One of the alternatives I looked at was internet troll, where you sit around all day and post snark on message forums in a vain and pathetic attempt to get a rise out of people.  I gave that one some thought, realized what sad and sorry existence that must be that the highlight of your day would be making some childish attempt to irritate someone would never done you any harm whatsoever, and took a pass on it.

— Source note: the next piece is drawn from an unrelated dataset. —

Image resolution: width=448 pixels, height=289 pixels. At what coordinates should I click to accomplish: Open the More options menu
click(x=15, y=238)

So, bought myself a zoo membership instead.  Best 80 bucks I ever spent really.


----------



## gsgary (Jul 20, 2014)

robbins.photo said:


> I guess that's possible.  Honestly I never much worried about it, see I had to do get some sort of a hobby going and after looking over some various options I decided photography/trips to the zoo would be a good one to get involved in - and so far you know it's worked out great.  I get a lot of good exercise, really enjoy my time there and I'm doing something at least somewhat constructive with my time.
> 
> One of the alternatives I looked at was internet troll, where you sit around all day and post snark on message forums in a vain and pathetic attempt to get a rise out of people.  I gave that one some thought, realized what sad and sorry existence that must be that the highlight of your day would be making some childish attempt to irritate someone would never done you any harm whatsoever, and took a pass on it.
> 
> So, bought myself a zoo membership instead.  Best 80 bucks I ever spent really.

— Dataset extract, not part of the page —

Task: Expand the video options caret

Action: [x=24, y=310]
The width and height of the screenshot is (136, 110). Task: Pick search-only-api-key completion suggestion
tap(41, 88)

No I went out a did 2 hobbies motorbiking and photography then came home and got the chemicals out


----------



## JustJazzie (Jul 20, 2014)

gsgary said:


> Those animals must be fed up of seeing you



Kinda the same way we feel about you , Gary? :giggle: ;-)


----------



## pjaye (Jul 20, 2014)

But I like my cast iron skillet!

Great shots , love the first gorilla.  The cougar is gorgeous!


----------



## BillM (Jul 20, 2014)

These are real nice, i just had a great idea, maybe sometime you could take a walk at a zoo and take some pictures  :greenpbl:


----------



## gsgary (Jul 21, 2014)

BillM said:


> These are real nice, i just had a great idea, maybe sometime you could take a walk at a zoo and take some pictures  :greenpbl:



Me ? No chance I like to put a bit of effort into my photography if I shot wildlife it would be wildlife


----------



## robbins.photo (Jul 21, 2014)

BillM said:


> These are real nice, i just had a great idea, maybe sometime you could take a walk at a zoo and take some pictures  :greenpbl:


Good lord bill, you are a genius!  Why didn't anyone ever think of that before!  Lol


----------



## robbins.photo (Jul 21, 2014)

gsgary said:


> BillM said:
> 
> 
> > These are real nice, i just had a great idea, maybe sometime you could take a walk at a zoo and take some pictures  :greenpbl:
> ...


I dunno gary, the only thing you seem to put any effort into at all is starting meaningless flame wars here on TPF.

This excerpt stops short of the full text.